--- Set exercise ---
Please rewrite the items from the line with "Task: Toggle the" up to and including the line with "[x=884, y=32]", keeping the requests as they are and shifting every coordinate in the answers by adding 59.

========================================

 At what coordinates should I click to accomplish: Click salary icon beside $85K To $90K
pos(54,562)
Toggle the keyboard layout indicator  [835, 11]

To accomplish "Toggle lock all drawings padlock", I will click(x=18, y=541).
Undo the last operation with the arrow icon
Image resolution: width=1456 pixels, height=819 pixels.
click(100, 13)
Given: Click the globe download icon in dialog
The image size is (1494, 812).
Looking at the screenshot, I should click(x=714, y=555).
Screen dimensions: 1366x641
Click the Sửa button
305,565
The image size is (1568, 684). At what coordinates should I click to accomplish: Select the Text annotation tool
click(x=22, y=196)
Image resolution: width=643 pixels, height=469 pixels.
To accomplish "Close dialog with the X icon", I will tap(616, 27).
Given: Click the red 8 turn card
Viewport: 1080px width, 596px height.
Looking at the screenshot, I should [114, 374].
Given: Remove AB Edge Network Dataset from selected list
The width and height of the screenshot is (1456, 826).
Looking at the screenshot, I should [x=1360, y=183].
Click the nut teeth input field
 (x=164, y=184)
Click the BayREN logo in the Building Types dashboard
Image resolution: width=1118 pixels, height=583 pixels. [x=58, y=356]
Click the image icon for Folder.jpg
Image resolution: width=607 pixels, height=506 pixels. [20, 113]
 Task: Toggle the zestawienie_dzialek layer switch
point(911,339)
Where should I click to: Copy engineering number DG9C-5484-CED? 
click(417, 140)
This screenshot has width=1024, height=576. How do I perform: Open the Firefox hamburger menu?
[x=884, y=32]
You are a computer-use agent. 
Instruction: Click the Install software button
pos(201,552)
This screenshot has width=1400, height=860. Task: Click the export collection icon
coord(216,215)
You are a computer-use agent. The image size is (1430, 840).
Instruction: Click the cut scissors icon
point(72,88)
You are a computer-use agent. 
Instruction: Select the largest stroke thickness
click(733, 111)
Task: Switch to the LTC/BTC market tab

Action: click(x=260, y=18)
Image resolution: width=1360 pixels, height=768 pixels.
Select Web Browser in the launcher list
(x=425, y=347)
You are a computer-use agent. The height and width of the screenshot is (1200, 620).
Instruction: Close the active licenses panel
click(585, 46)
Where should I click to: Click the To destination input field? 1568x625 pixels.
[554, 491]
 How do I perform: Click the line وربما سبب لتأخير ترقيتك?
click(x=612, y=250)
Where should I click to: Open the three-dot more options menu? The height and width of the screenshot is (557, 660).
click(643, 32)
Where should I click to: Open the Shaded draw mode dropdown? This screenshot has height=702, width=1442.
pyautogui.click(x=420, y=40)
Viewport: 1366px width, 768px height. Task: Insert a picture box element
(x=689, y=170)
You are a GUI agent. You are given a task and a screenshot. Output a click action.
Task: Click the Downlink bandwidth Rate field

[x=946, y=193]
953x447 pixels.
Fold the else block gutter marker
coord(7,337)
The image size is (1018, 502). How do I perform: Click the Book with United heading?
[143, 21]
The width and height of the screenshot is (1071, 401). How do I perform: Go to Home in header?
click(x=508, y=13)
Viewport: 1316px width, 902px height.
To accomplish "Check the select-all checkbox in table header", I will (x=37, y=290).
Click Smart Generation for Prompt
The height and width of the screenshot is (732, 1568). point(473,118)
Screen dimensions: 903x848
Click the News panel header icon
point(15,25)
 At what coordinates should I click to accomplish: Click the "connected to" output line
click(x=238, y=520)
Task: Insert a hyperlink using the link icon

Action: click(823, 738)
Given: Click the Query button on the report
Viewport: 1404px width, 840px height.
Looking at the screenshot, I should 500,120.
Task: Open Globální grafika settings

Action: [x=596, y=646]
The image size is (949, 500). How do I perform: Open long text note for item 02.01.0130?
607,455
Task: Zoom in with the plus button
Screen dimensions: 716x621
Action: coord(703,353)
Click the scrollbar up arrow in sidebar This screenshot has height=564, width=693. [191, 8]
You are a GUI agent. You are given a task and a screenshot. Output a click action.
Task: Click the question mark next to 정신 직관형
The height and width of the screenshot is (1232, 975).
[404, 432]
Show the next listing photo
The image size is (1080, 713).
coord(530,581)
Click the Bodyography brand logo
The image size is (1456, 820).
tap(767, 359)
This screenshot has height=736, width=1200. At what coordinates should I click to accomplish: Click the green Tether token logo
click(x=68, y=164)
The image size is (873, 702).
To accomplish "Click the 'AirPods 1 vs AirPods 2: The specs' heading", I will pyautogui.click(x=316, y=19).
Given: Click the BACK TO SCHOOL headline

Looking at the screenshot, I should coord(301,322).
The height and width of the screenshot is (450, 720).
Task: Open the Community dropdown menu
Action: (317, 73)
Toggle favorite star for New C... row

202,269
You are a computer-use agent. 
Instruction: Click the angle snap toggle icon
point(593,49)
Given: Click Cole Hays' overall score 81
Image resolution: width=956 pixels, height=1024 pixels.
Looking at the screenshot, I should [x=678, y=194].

========================================

--- The result ---
 Task: Toggle the zestawienie_dzialek layer switch
point(970,398)
Where should I click to: Copy engineering number DG9C-5484-CED? 
click(476, 199)
This screenshot has width=1024, height=576. How do I perform: Open the Firefox hamburger menu?
[x=943, y=91]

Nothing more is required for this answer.